- Research Methods
Thematic analysis explores patterns of meaning within qualitative research data. Thematic analysis is a qualitative research approach that involves the identification of themes in data. Themes are identified through the use of extended codes, which are assigned to research content based on similarities. These thematic codes tend to be more of a phrase than other codes. These themes aim to indicate what a section of data is about and how the researcher is interpreting the data.
There is no one way to conduct thematic analysis - different approaches can be used depending on the researcher's preferences and needs. There are several different approaches to thematic analysis, with the two main approaches being categorically and phenomenologically (Saldana p259).
Thematic analysis is often used to explore data that is rich in meaning and context. From Clarke, Braun, and Hayfield, thematic analysis is appropriate for research around: Participants' experiences, participants' perspectives, social factors around specific phenomena, participants' practices, representations of topics and contexts, and social construction of a topic.

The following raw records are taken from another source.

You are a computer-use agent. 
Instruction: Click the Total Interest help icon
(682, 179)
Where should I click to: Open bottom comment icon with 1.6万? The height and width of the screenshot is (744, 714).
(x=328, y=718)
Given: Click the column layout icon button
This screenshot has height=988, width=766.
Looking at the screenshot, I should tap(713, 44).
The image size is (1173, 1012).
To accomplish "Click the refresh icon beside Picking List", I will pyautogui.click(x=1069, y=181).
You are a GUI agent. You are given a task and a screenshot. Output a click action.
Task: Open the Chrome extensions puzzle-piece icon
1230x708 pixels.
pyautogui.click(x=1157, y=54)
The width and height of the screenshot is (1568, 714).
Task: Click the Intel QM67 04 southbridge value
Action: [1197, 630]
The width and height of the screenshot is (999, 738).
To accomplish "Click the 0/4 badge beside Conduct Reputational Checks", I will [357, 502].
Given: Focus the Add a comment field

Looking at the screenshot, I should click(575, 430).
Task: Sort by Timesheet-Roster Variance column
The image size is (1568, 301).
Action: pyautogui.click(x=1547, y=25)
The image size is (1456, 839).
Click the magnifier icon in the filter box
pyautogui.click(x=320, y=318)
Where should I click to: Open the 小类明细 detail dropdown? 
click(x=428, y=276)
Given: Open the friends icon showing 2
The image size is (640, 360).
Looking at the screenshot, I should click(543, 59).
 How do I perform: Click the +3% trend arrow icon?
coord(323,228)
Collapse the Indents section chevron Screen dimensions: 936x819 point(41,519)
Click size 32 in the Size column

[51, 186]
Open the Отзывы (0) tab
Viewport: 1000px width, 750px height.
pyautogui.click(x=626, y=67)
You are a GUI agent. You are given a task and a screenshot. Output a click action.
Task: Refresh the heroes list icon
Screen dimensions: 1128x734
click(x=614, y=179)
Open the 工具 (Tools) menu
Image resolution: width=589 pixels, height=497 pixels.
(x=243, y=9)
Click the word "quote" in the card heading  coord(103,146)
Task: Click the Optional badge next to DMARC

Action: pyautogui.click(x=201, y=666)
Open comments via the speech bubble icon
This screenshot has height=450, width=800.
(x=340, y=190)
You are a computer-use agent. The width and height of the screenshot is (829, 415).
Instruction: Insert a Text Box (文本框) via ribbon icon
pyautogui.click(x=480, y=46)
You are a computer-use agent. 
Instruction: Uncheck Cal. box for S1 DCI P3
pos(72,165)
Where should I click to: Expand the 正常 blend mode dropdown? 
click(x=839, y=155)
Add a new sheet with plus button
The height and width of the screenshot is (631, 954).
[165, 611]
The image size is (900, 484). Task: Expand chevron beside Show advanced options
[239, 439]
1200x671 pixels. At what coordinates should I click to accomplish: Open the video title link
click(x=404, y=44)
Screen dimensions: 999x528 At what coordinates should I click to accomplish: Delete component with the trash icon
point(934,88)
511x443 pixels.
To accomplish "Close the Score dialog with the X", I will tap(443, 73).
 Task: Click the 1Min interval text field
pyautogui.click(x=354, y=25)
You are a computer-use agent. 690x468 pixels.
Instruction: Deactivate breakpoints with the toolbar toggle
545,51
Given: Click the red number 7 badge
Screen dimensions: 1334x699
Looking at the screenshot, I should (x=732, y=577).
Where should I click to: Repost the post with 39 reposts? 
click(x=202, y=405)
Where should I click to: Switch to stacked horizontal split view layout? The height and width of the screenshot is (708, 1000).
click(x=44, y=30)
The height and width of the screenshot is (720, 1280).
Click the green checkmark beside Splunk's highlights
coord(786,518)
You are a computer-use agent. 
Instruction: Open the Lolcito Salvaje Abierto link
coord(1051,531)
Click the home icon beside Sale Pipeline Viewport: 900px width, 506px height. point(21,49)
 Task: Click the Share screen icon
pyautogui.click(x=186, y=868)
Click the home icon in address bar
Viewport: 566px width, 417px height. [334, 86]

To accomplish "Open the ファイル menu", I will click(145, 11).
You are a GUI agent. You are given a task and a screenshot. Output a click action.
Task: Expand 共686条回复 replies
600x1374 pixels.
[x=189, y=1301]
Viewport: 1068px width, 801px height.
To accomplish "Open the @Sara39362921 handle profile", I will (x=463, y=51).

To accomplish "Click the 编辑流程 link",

The Benefits of a Thematic Analysis
Reflexive approaches to thematic analysis allow for greater flexibility in coding and theme development. Flexibility is a main strength because it can be used with different research approaches. Thematic methods for coding are used by mixed method studies for quantitative data results to compare and relate to themes discovered during qualitative data analysis. Thematic analysis is a good fit to help research teams see related topics across large sets of data.
How to Conduct a Thematic Analysis
Thematic analysis can be conducted with or without a specific method to guide the process. Using a thematic analysis method ensures less subjectivity in coding and pattern identification, which contributes to the trustworthiness of results.
Let's have a look at Brauns' 6 phase approach to reflexive thematic analysis...
- Becoming familiar with the data: Review, and re-read the data to get beyond surface interpretations of the data. Focus on the data and not on researcher's prior conceptions, unless you are using a deductive approach guided by pre-existing theory.
- Generating codes: Explore both overt (semantic) and implicit (latent) meaning in the data and assign codes to later retrieve important data and generate themes. This should be an iterative process, codes can be updated each time the data is reviewed to further refine them.
- Generating initial themes: Review how the codes combine to create overall themes in the research. Themes are going to be more descriptive than codes and are likely in the form of phrases to describe ideas.
- Reviewing themes: It's always good to review your initial themes, you will want to go over the themes to ensure they didn't drift from the data's big picture and that they form coherent patterns. You may find you combine, add, or delete themes. You can compare the themes against the coded data as well as the entire data set.
- Defining and naming themes: This is where you will define and refine your themes for presentation in the final analysis. You can create sub-themes but beware of fragmenting your analysis too much (Clarke & Braun p84-103). Provide a description for each theme.
- Producing the report: Since we are focused on UX research, this would be sharing insights, instead of a "report" since reports are often not the best way to evangelize research results in an organization like a company. These should tie back to your original research questions.
Why use a thematic analysis
Thematic analysis methods are often used by researchers who seek to understand participants' experiences, social factors around specific phenomena, participants' practices, and representations of topics and contexts. It can be used with a variety of research methods, including mixed methods to discover across qualitative and quantitative data.